Des résidus de produits chlorés dans le sirop d’érable
Texte de Luc Lagacé – Microbiologiste, Ph. D., chercheur, chef d’équipe – Recherche et développement – Produits de l’érable et procédés, Centre ACER
L’origine naturelle et la pureté représentent des attributs distinctifs du sirop d’érable par comparaison aux autres produits sucrants sur le marché. Ils font même partie intégrante de la définition de ce produit bien d’ici.
Les acériculteurs et acéricultrices du Québec prêtent une attention particulière à ces caractéristiques en employant des techniques de production adaptées afin d’offrir un produit de qualité. Cependant, certains détails dans les méthodes de travail peuvent entraîner un risque de contamination involontaire. Cela peut paraître paradoxal : contaminer le sirop d’érable en voulant nettoyer les équipements dans un objectif d’en améliorer la qualité ! Or, c’est pourtant ce que révèle l’étude conduite par le Centre ACER : des résidus de chlorates se trouvent dans des échantillons de sirop d’érable. La cause : l’assainissement des équipements avec des produits d’entretien contenant du chlore, comme l’eau de Javel. Il devient donc important, pour cette opération de nettoyage, d’utiliser le bon produit, au bon moment, à la bonne concentration et de la bonne manière, c’est-à-dire en effectuant entre autres un rinçage efficace des équipements.
En réponse aux normes européennes, où les limites pour ce genre de contaminant sont particulièrement sévères et contrôlées, l’industrie acéricole a mandaté le Centre ACER afin de documenter la contamination en chlorates et perchlorates dans le sirop d’érable. Les deux objectifs de cette étude, financée par le programme Innov’Action du MAPAQ, les PPAQ et le CIE, étaient de brosser un portrait de ce type de contamination et, ensuite, d’essayer d’identifier sa source principale.
Du chlorate dans des échantillons prélevés à l’érablière
Au départ, aucun échantillon de sirop d’érable prélevé directement à l’érablière et également dans les usines de transformation ne présentait de concentration dépassant la limite européenne pour les perchlorates. Cependant, quelques échantillons de sirop d’érable ont révélé des teneurs parfois élevées pour les chlorates. En fait, sur 103 échantillons analysés, 21 affichaient une concentration en chlorates supérieure à la norme européenne qui est de 50 nanogrammes par gramme (ng/g). Selon l’étude, la contamination du sirop d’érable par les chlorates affecte l’ensemble de la chaîne de valeur puisqu’elle a été observée autant chez les producteurs et productrices acéricoles que chez les transformateurs. De plus, elle touche aussi bien le sirop d’érable typique que le sirop d’érable certifié biologique, puisque sur ces 21 échantillons contaminés, 14 provenaient du sirop d’érable typique et 7 du sirop d’érable biologique.

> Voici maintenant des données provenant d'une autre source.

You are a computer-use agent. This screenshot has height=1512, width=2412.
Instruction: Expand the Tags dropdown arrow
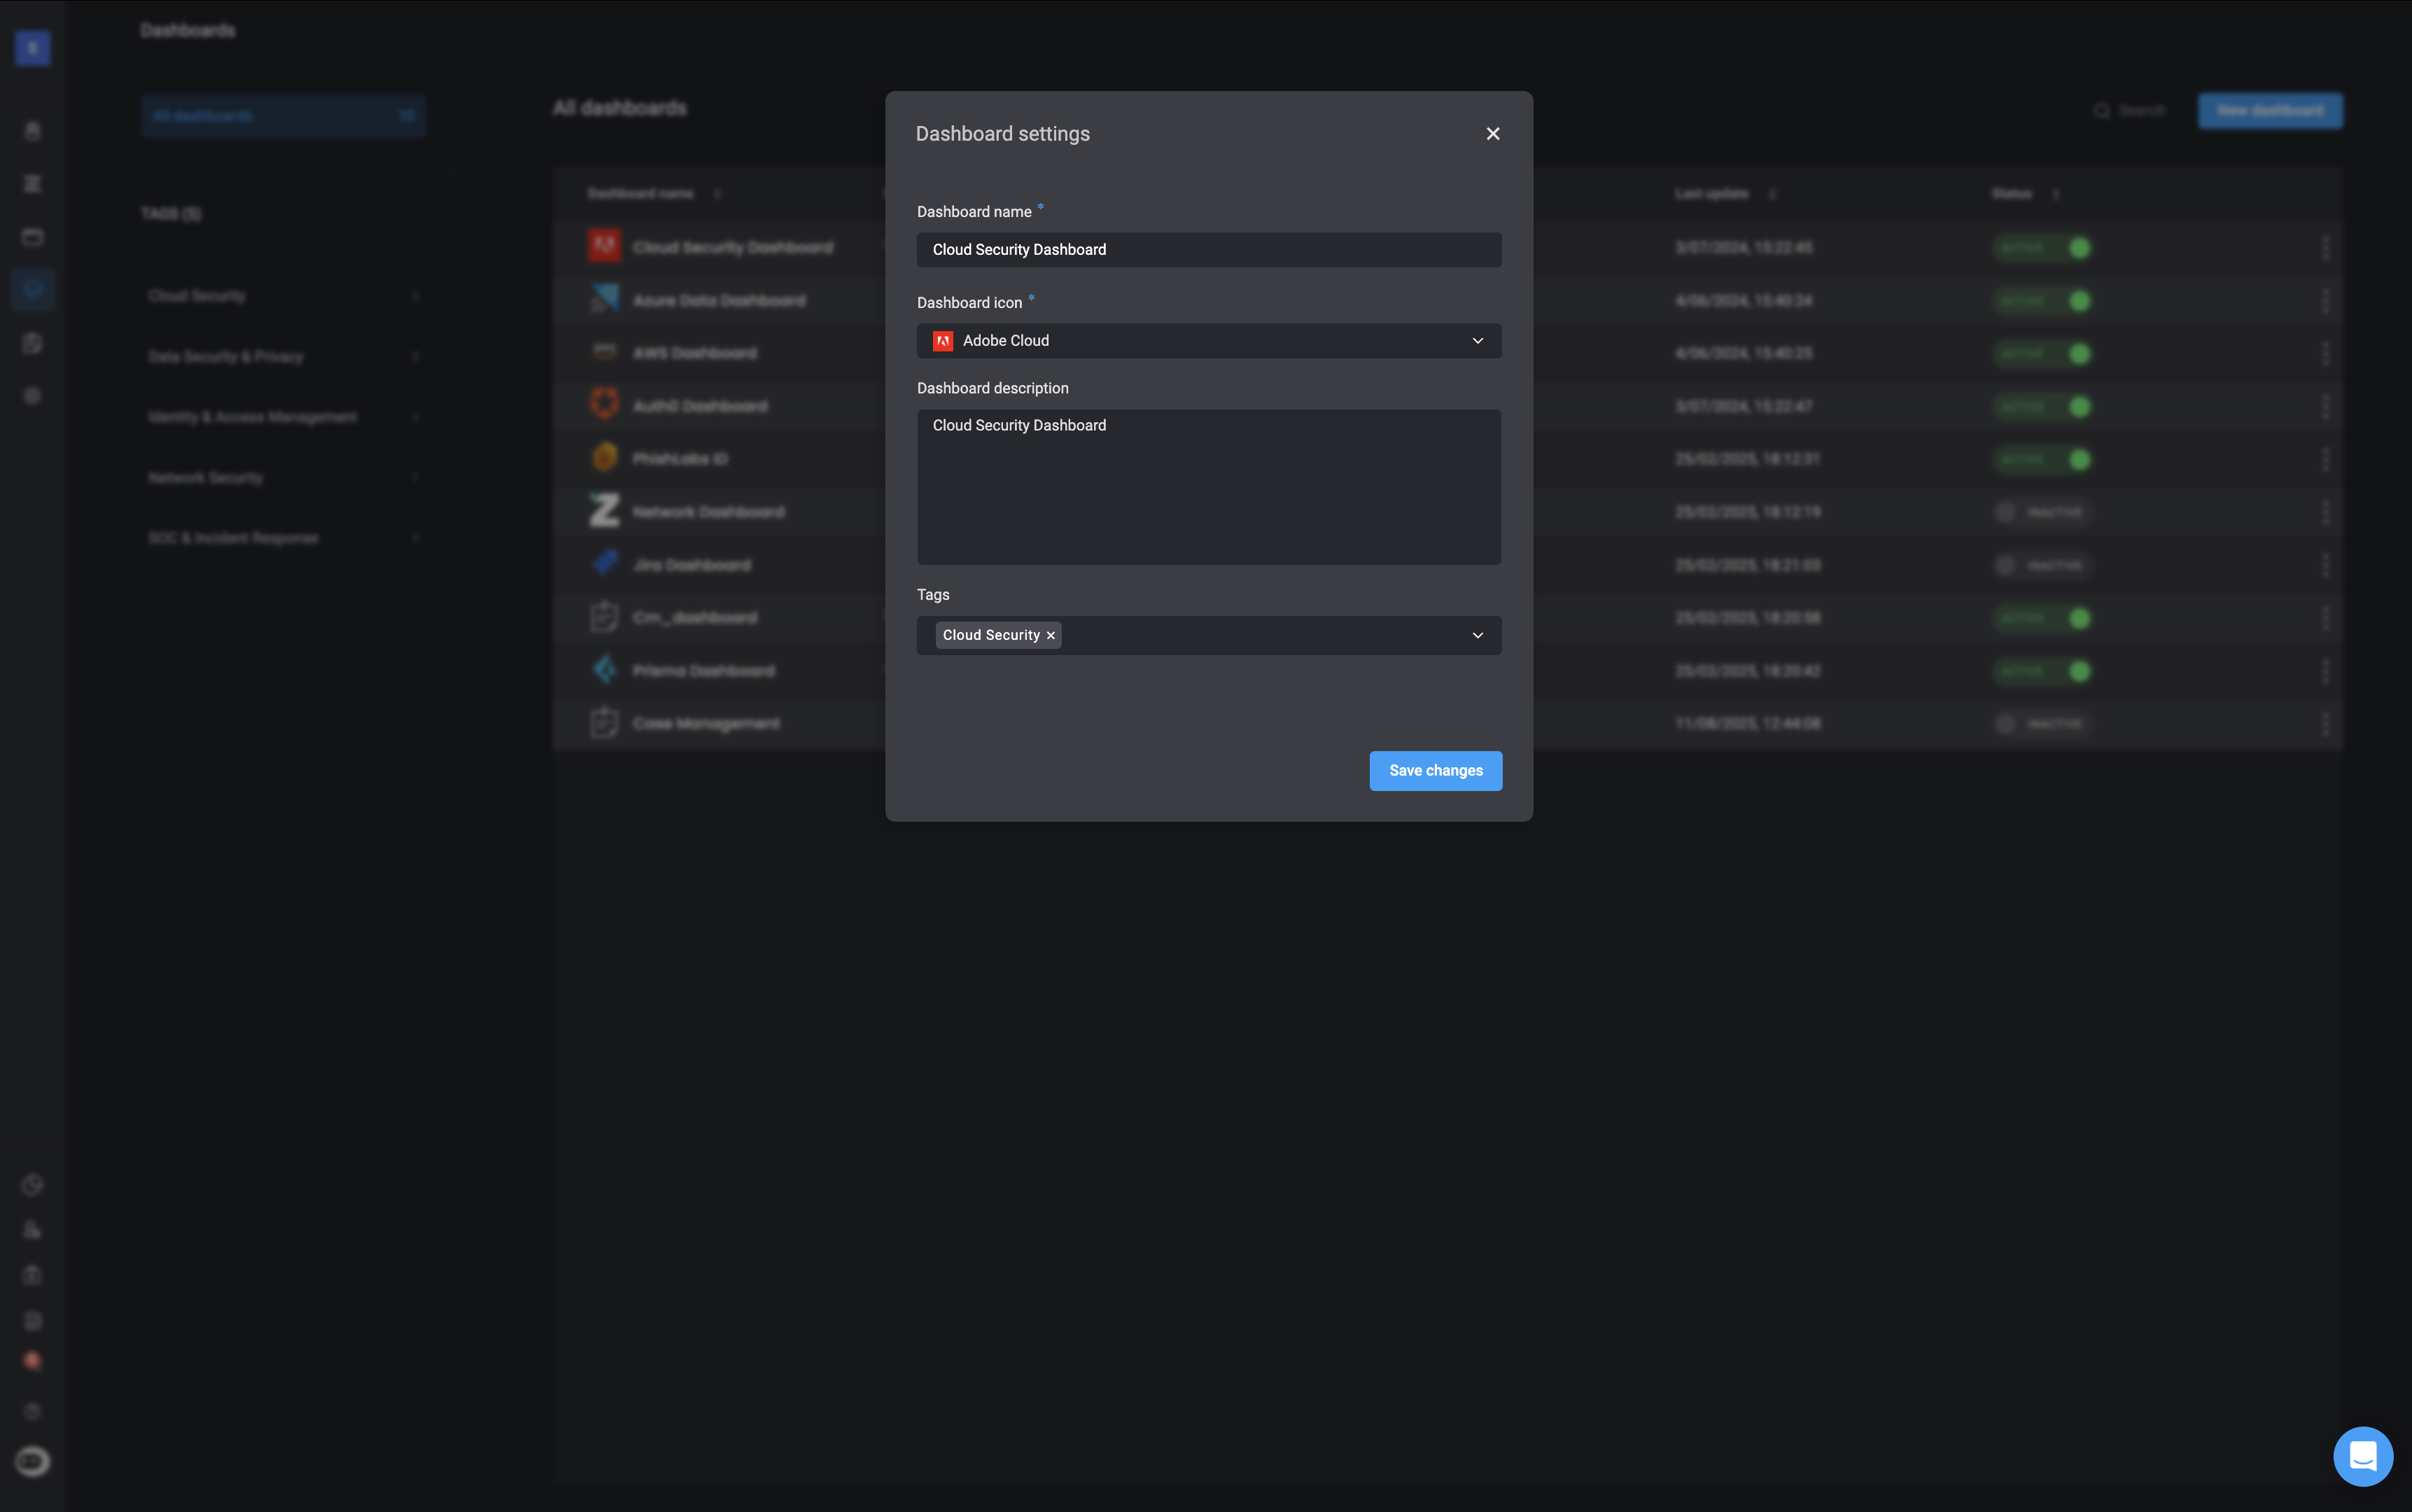pos(1477,636)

À la recherche de l’origine de la contamination
À la suite de ce constat, l’équipe du Centre ACER a cherché à connaître l’origine de cette contamination. D’autres types d’échantillons ont par conséquent été prélevés, comme l’eau potable des érablières et des usines de transformation ainsi que l’eau de rinçage des barils et des réservoirs de ces mêmes usines. Aucun de ces échantillons supplémentaires ne dépassait la limite européenne en chlorates. Les responsables d’usines et les producteurs acéricoles ont donc été interrogés sur les techniques de production afin de comprendre la source de cette contamination. Selon l’information recueillie, la principale cause serait associée à une mauvaise utilisation de l’hypochlorite de sodium (eau de Javel) à l’érablière pour l’assainissement de la tubulure. D’ailleurs, un des échantillons possédant une concentration bien au-delà de la limite européenne provenait d’une érablière où l’eau de Javel avait été utilisée de manière non contrôlée. L’année suivante, un autre échantillonnage dans cette érablière a permis de valider ces résultats.
La principale source de contamination : l’utilisation de produits chlorés
L’étude conclut que l’utilisation de produits à base de chlore pour l’assainissement des équipements constitue la principale source de contamination par les chlorates dans le sirop d’érable. Le recours aux bonnes pratiques de nettoyage et d’assainissement s’avère donc essentiel afin de réduire les risques de contamination et préserver ainsi la pureté et la bonne réputation du sirop d’érable du Québec.